**Given exercise 1:**
According to the Alehouse 24 article, who persuaded the Yamanto Tavern to put 4 Hearts Pale Ale on tap?
**Given exercise 2:**
Print the part of the Alehouse 24 article from "With a capacity" to "first two weekends.".
**Given exercise 3:**
List everything the Alehouse 24 article says the Yamanto Tavern operation includes.

**Text:**
Ale O'Clock

Ale O'Clock
September 25 2012 by Crafty Pint

Twenty four hours in a day. Twenty four taps at Ipswich’s new home of craft beer, Alehouse 24. Coincidence? Yes or no, are the beer-loving locals going to care? We think not, now that this shrine to better beer is up and running at the Yamanto Tavern. It’s a venue that only dipped its toes into crafty waters around 18 months ago when advocate and brewer Wade Curtis persuaded them to put his 4 Hearts Pale Ale on tap. Today, it is not only giving the people of Ipswich a rather sizeable reason not to trek into Brisbane for good beer, but must surely be tempting the people of Brisbane to head in the other direction.

With a capacity of 230, a large wooden decked beer garden for 100 and beers from the likes of Stone & Wood, Moo Brew, McLaren Vale, 4 Hearts, Burleigh Brewing, Bacchus Brewing, Bridge Road, 4 Pines and Holgate on tap, it appears to have wasted little time drawing the crowds.

“Within two weeks of opening we were changing flavours on the taps,” says manager Peter Coultas, the man who bought into Wade’s vision – and then some. “The regulars and the locals are loving it. They’re coming back to see what’s new already and we reached capacity at nighttime on the first two weekends.

“We’re very happy with it. It’s everything that we wanted. The reaction I’ve been enjoying the most is seeing people walk in and smile. They realise they’ve got somewhere to drink and that’s the biggest gratification.”

Alehouse 24 forms part of the Yamanto Tavern, an operation that also includes a gaming room and large bistro in the centre of Yamanto’s shopping precinct. After seeing how popular craft beer was proving when they turned over a few taps in the bistro, Peter and his team set about gutting one end of the building and completely refitting it as a beer bar. As well as the rows of 24 taps (currently pouring 20 beers, a couple of ciders, a wine and Canadian Club and Dry), there are booths, tables, a huge mural of the pro-beer Prohibition demonstrators, the aforementioned outdoor area and a private dining room. In essence, this is no half-hearted gesture of support for craft beer – it’s a total commitment.

**Dataset records:**
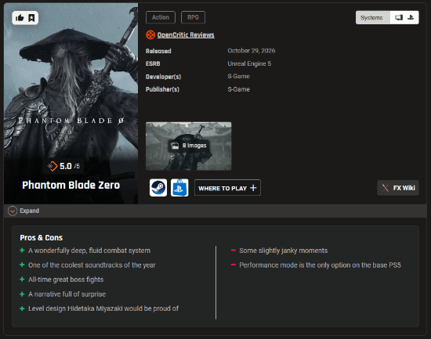Screen dimensions: 431x339
Task: Open the PlayStation Store icon
Action: (x=179, y=188)
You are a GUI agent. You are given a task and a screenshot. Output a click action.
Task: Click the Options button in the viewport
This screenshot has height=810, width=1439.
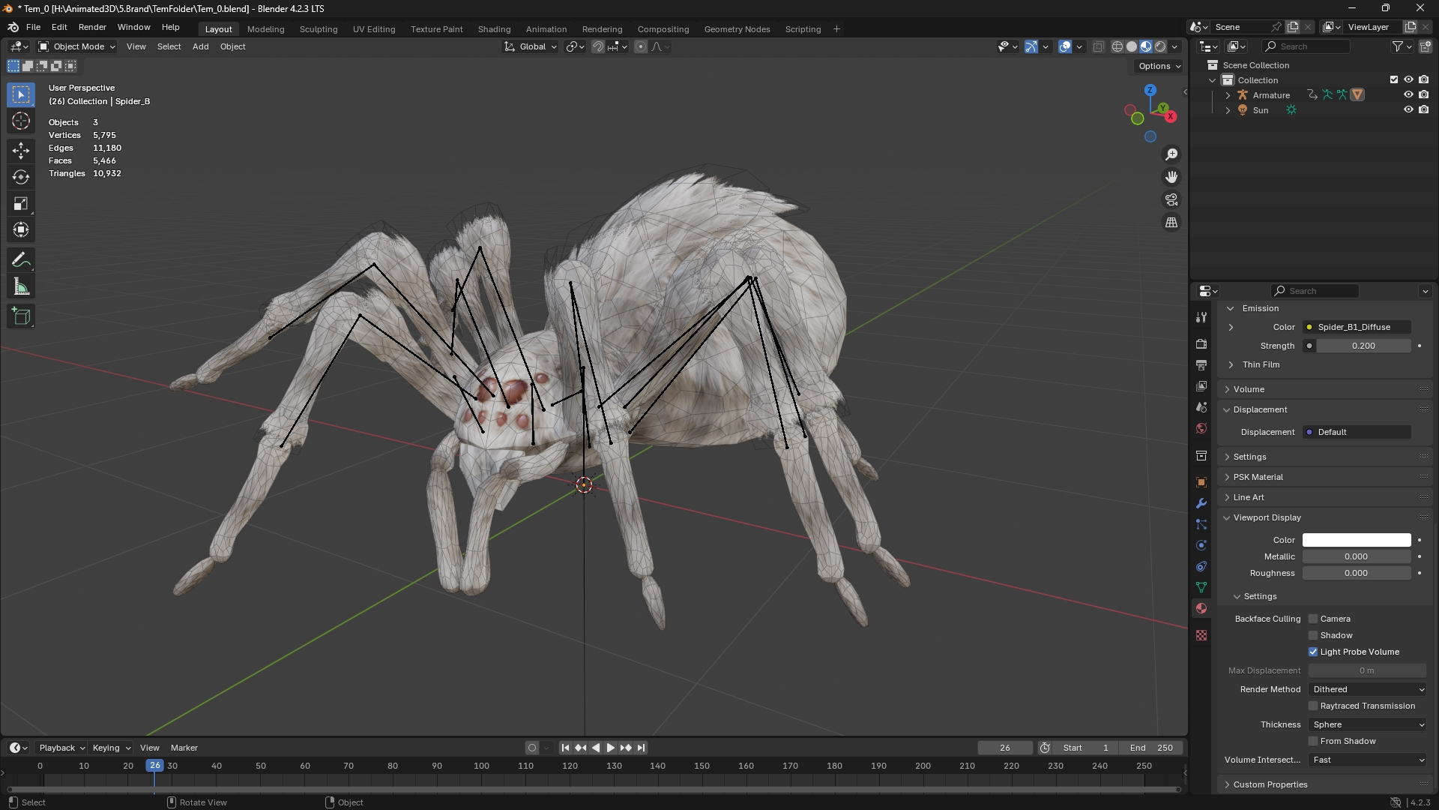click(1157, 65)
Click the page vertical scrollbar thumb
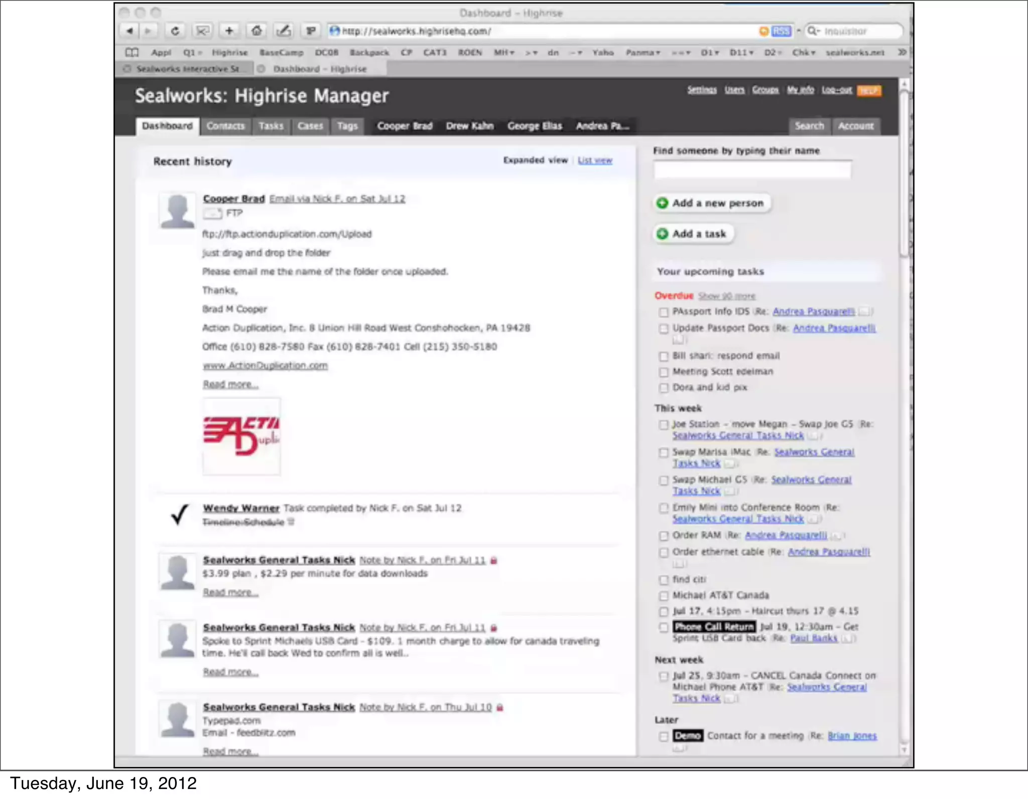Viewport: 1028px width, 799px height. click(x=904, y=173)
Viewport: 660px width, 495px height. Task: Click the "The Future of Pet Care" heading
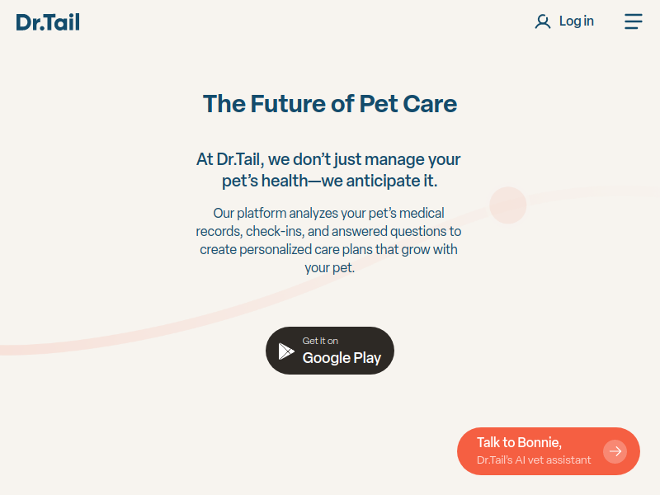point(330,104)
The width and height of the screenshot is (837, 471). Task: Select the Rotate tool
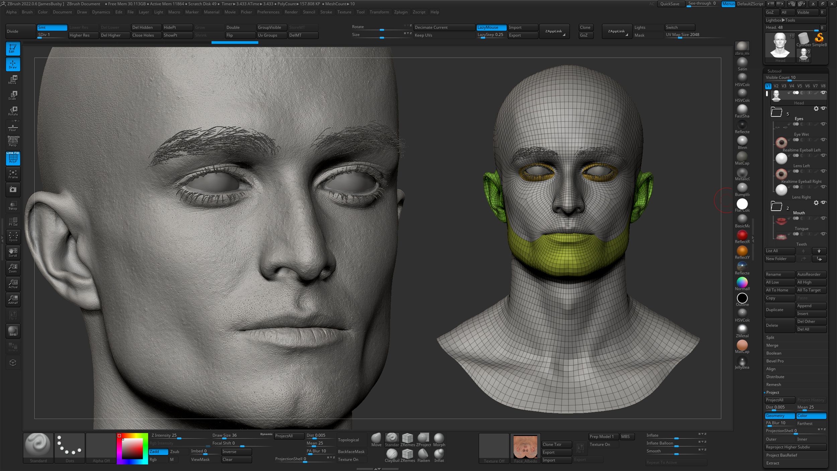tap(13, 111)

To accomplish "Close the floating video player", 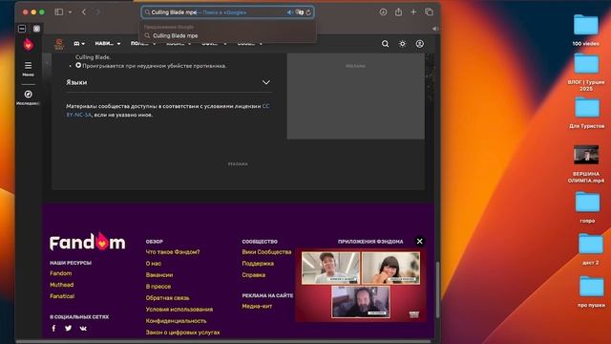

**Result 1:**
Advocate and brewer Wade Curtis.

**Result 2:**
With a capacity of 230, a large wooden decked beer garden for 100 and beers from the likes of Stone & Wood, Moo Brew, McLaren Vale, 4 Hearts, Burleigh Brewing, Bacchus Brewing, Bridge Road, 4 Pines and Holgate on tap, it appears to have wasted little time drawing the crowds.

“Within two weeks of opening we were changing flavours on the taps,” says manager Peter Coultas, the man who bought into Wade’s vision – and then some. “The regulars and the locals are loving it. They’re coming back to see what’s new already and we reached capacity at nighttime on the first two weekends.

**Result 3:**
Alehouse 24, a gaming room, and a large bistro.